◆ **Short exercise**
Please extract every one of the entries below word for word, leaving each line unchanged.

◆ **Entries provided**
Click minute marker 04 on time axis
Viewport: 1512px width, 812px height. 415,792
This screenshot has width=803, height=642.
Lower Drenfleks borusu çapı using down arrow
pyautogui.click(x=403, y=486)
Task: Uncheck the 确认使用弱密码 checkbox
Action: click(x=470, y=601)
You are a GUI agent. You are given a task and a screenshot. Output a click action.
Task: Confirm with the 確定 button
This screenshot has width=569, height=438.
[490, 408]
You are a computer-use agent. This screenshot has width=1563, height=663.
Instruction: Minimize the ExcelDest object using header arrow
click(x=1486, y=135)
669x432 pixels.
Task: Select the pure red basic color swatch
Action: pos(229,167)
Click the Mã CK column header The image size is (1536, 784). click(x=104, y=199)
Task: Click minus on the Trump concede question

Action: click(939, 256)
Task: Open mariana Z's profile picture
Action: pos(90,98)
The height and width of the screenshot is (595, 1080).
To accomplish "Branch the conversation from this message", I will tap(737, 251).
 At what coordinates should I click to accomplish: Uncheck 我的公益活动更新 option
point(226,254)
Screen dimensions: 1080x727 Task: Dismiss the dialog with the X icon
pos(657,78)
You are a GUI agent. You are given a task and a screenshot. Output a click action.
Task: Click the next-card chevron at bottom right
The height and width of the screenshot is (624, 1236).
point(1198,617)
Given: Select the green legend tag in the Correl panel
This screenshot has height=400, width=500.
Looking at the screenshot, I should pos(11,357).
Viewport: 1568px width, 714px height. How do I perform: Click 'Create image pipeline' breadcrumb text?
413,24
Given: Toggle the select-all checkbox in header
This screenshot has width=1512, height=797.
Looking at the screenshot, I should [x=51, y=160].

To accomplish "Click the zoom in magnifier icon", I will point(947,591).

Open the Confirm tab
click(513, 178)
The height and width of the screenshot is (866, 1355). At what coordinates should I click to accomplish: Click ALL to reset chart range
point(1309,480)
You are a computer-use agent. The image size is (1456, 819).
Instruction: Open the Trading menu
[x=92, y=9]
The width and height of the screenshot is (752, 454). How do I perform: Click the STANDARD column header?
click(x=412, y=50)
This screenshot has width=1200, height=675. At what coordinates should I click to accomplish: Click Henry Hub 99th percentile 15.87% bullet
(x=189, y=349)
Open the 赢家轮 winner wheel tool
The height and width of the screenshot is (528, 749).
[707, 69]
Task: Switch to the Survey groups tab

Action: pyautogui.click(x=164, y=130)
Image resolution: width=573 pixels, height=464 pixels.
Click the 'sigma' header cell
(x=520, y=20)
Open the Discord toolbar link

◆ **Task answer**
Click minute marker 04 on time axis
Viewport: 1512px width, 812px height. 415,792
This screenshot has width=803, height=642.
Lower Drenfleks borusu çapı using down arrow
pyautogui.click(x=403, y=486)
Task: Uncheck the 确认使用弱密码 checkbox
Action: click(x=470, y=601)
You are a GUI agent. You are given a task and a screenshot. Output a click action.
Task: Confirm with the 確定 button
This screenshot has width=569, height=438.
[490, 408]
You are a computer-use agent. This screenshot has width=1563, height=663.
Instruction: Minimize the ExcelDest object using header arrow
click(x=1486, y=135)
669x432 pixels.
Task: Select the pure red basic color swatch
Action: pos(229,167)
Click the Mã CK column header The image size is (1536, 784). click(x=104, y=199)
Task: Click minus on the Trump concede question

Action: click(939, 256)
Task: Open mariana Z's profile picture
Action: pos(90,98)
The height and width of the screenshot is (595, 1080).
To accomplish "Branch the conversation from this message", I will tap(737, 251).
 At what coordinates should I click to accomplish: Uncheck 我的公益活动更新 option
point(226,254)
Screen dimensions: 1080x727 Task: Dismiss the dialog with the X icon
pos(657,78)
You are a GUI agent. You are given a task and a screenshot. Output a click action.
Task: Click the next-card chevron at bottom right
The height and width of the screenshot is (624, 1236).
point(1198,617)
Given: Select the green legend tag in the Correl panel
This screenshot has height=400, width=500.
Looking at the screenshot, I should pos(11,357).
Viewport: 1568px width, 714px height. How do I perform: Click 'Create image pipeline' breadcrumb text?
413,24
Given: Toggle the select-all checkbox in header
This screenshot has width=1512, height=797.
Looking at the screenshot, I should [x=51, y=160].

To accomplish "Click the zoom in magnifier icon", I will point(947,591).

Open the Confirm tab
click(513, 178)
The height and width of the screenshot is (866, 1355). At what coordinates should I click to accomplish: Click ALL to reset chart range
point(1309,480)
You are a computer-use agent. The image size is (1456, 819).
Instruction: Open the Trading menu
[x=92, y=9]
The width and height of the screenshot is (752, 454). How do I perform: Click the STANDARD column header?
click(x=412, y=50)
This screenshot has width=1200, height=675. At what coordinates should I click to accomplish: Click Henry Hub 99th percentile 15.87% bullet
(x=189, y=349)
Open the 赢家轮 winner wheel tool
The height and width of the screenshot is (528, 749).
[707, 69]
Task: Switch to the Survey groups tab

Action: pyautogui.click(x=164, y=130)
Image resolution: width=573 pixels, height=464 pixels.
Click the 'sigma' header cell
(x=520, y=20)
Open the Discord toolbar link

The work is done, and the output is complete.